[GIVEN DATA]

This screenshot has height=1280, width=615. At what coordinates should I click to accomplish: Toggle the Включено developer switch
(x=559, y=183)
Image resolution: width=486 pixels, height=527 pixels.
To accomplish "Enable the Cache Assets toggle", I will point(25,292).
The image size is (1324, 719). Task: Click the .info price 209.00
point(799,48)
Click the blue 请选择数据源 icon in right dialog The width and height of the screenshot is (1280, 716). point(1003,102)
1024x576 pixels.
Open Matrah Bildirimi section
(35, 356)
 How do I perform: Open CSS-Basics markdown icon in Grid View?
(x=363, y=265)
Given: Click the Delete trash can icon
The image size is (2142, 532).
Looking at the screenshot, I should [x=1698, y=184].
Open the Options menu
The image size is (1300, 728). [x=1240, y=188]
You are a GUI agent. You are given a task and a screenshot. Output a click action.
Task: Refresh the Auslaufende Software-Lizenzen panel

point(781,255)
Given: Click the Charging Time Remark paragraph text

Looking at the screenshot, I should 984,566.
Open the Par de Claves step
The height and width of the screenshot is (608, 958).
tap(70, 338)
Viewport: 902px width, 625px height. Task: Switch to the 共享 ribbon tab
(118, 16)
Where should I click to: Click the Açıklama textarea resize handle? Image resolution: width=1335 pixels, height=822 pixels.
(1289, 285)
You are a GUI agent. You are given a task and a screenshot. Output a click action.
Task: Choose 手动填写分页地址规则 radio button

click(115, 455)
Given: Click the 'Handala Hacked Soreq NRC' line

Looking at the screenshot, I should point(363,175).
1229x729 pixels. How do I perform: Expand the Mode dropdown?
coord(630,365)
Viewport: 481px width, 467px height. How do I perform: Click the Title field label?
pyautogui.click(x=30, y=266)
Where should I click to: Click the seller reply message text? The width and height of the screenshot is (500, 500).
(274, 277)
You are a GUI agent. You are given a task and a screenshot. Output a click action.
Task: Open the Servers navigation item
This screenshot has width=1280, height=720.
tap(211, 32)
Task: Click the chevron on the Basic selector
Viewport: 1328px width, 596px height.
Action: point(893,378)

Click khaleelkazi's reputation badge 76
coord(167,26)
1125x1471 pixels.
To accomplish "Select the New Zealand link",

[/GIVEN DATA]

REQUIRED WORK:
Copy exactly the line containing "Viewport: 1328px width, 596px height." and each line after it through the end of the records above.

EXERCISE OUTPUT:
Viewport: 1328px width, 596px height.
Action: point(893,378)

Click khaleelkazi's reputation badge 76
coord(167,26)
1125x1471 pixels.
To accomplish "Select the New Zealand link",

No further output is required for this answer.